Outside my hotel window, past a scattering of palm trees, lies a beautiful white sand beach and the crystal-clear warm water of the South Pacific. Every morning I wake up and walk the length of the crescent bay, the ocean on one side and monolithic hotels decaying in the salty air on the other. The weather fluctuates between the scorching equatorial sun and bouts of tepid tropical rain.

I’m living in paradise.

Yet, instead of joy, I find myself in the grip of melancholic idleness that goes beyond the usual pangs of sadness I feel when I am separated from my family by thousands of miles of ocean. The world around me feels wrong, stilted, and dyschronic, outside of normal time and place, yet invaded by the chaotic disorder of the bug empire.

This isn’t paradise. Just a simulacrum. The edges of the curtain are frayed, and the rust covers the paint.

When I see another human walking the shore, often their face is covered, fearfully masked against a dubious virus that does not survive in the salt and spray of the ocean wind. I stop into a restaurant, and I must go through the ritual of covering my face, showing documents to a disinterested host, sign several forms, just so I can sit and reveal my face to eat. Even out here in the land of sun and sand, I am surrounded by the clicking and insane chittering of bugs.

 Everyone feels distant, everything seems empty.

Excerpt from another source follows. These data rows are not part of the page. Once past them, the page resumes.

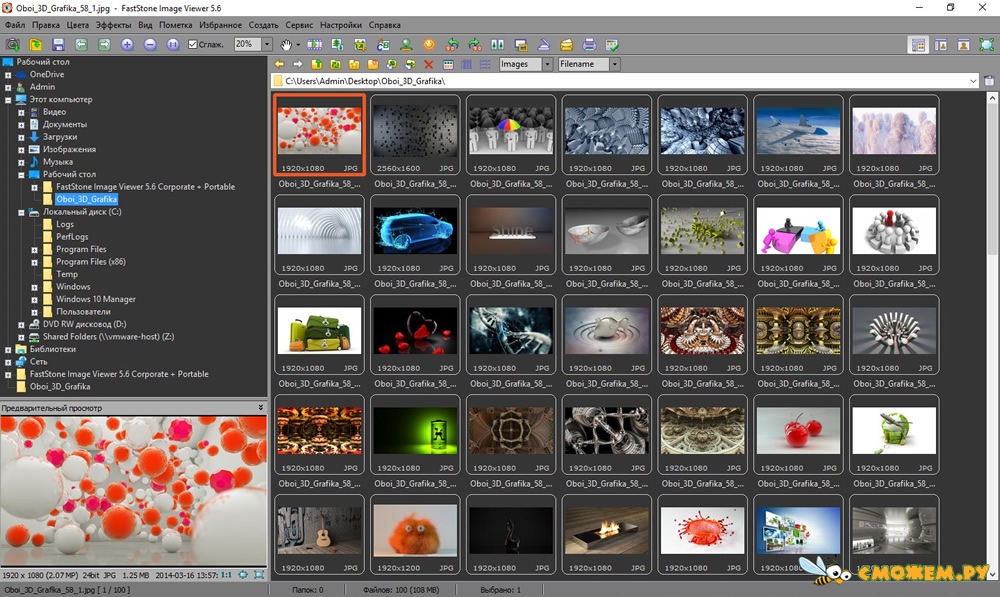
Task: Toggle the Сглаж. smoothing checkbox
Action: point(193,45)
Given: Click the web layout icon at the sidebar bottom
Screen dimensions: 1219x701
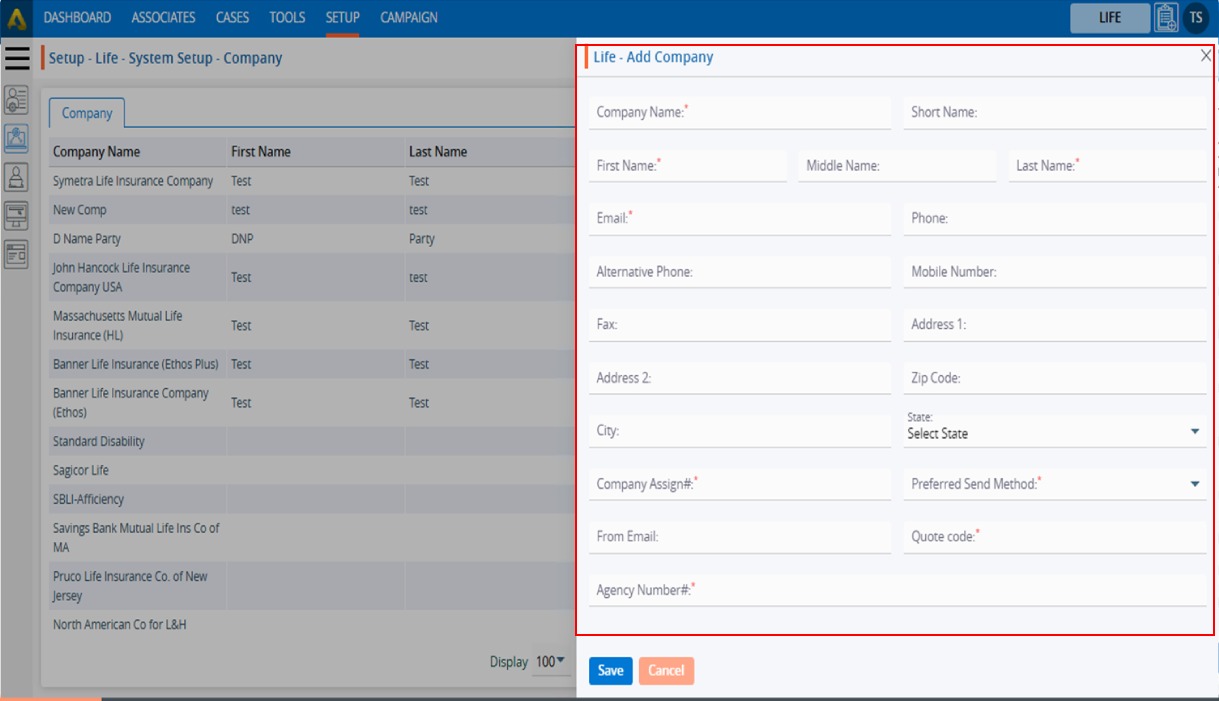Looking at the screenshot, I should pos(16,254).
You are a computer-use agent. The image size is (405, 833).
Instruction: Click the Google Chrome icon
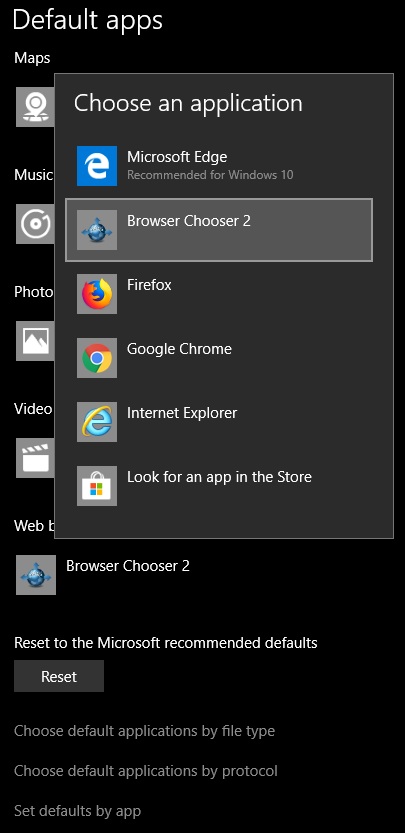pos(97,358)
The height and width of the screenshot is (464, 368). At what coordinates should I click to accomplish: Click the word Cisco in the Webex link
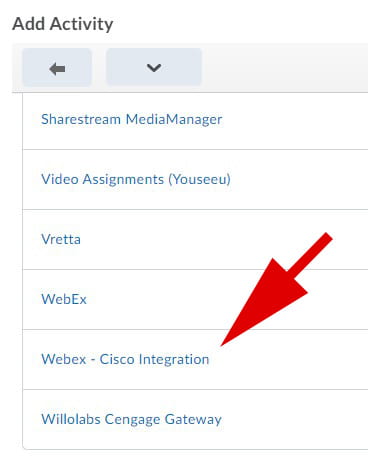point(117,359)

No matter how hard I try I cannot seem to disconnect from the techno-demonic media sphere. My addiction feeds on my melancholia and I spend hours gazing at digital nonsense from the greater world that further blackens my mood. Talk of war in Eastern Europe. Protests and blockades in Canada. Children are forced to endure invasive medical testing, their smiles hid from each other by the people charged to protect them, the same people who hypocritically are free to congregate in mass and cheer on mindless sports entertainment. I watch as aging self-styled icons who used to fly the freak flag of freedom demand that others are silenced and beg for forced medical intervention for their countrymen.

I don’t recognize the world and for the first time, I understand the contemptus mundi that the old monks felt. Evil is parasitic. It twists and misappropriates the good. It takes the spirit of togetherness and charity and turns it into a prison where the prisoners stay of their own free will and sadistically police each other.

We have lost touch with the true aspect of ourselves, instead of living lives and eating spiritual meals that are made up of empty calories devoid of mana. Everywhere I look I see alienation, restlessness, lack of purpose, lack of identity, and most damning of all, loss of hope.

But not all is lost. Not all is hopeless. I looked through the highlights and notes I made on my kindle and I across a passage-

 Even in their more pessimistic moments. The divine image in man was obscured but not obliterated. His free choice has been restricted in its exercise but not destroyed. Even in a fallen world man is still capable of generous self-sacrifice and loving compassion. Even in a fallen world man still retains some knowledge of God and can enter by grace into communion with him.

Bishop Kallistos, The Orthodox Way

The truth is that we live in an age of overabundance. We in the modern west have not faced the depredation of war, poverty, and persecution. We are full-on every material desire yet starved of spiritual truth while our ancestors toiled and starved but dwelt in an abundance of spirit. Our combat is internal, against our own selfish nature that pushes us towards idle hedonism, doubt, and despair. By working on our internal being we can begin to exude real influence and truth upon the external world. The greatest evil of our generation knows this and works to separate us from the numinous. It dulls us and makes us forget that we are not just brains in flesh reacting to chemical stimuli through our senses, but that we are also spirit.

“You are a world within a world: look within yourself and see there the whole creation. Do not look at exterior things but turn all your attention to that which lies within. Gather together your whole mind within the intellectual treasure-house of your soul and make ready for the lord a shrine.”

St Nilus of Ancyra

I need to constantly remind myself of the truth stated above and accept it. I must work at becoming at peace with my soul.

The path through the labyrinth is hard and the challenges of our time are difficult.

“I wish it need not have happened in my time,” said Frodo.”

So do I,” said Gandalf, “and so do all who live to see such times. But that is not for them to decide. All we have to decide is what to do with the time that is given us.”

J. R. R. Tolkien, The Fellowship of the Ring

On one of my morning walks the weather suddenly changed, gray clouds blocked the sun and a steady rain fell across the bay. I turned for home to avoid getting soaked but stopped when I noticed the most beautiful complete rainbow I’ve ever seen. The numinous still seeps through the cracks of our dulled world.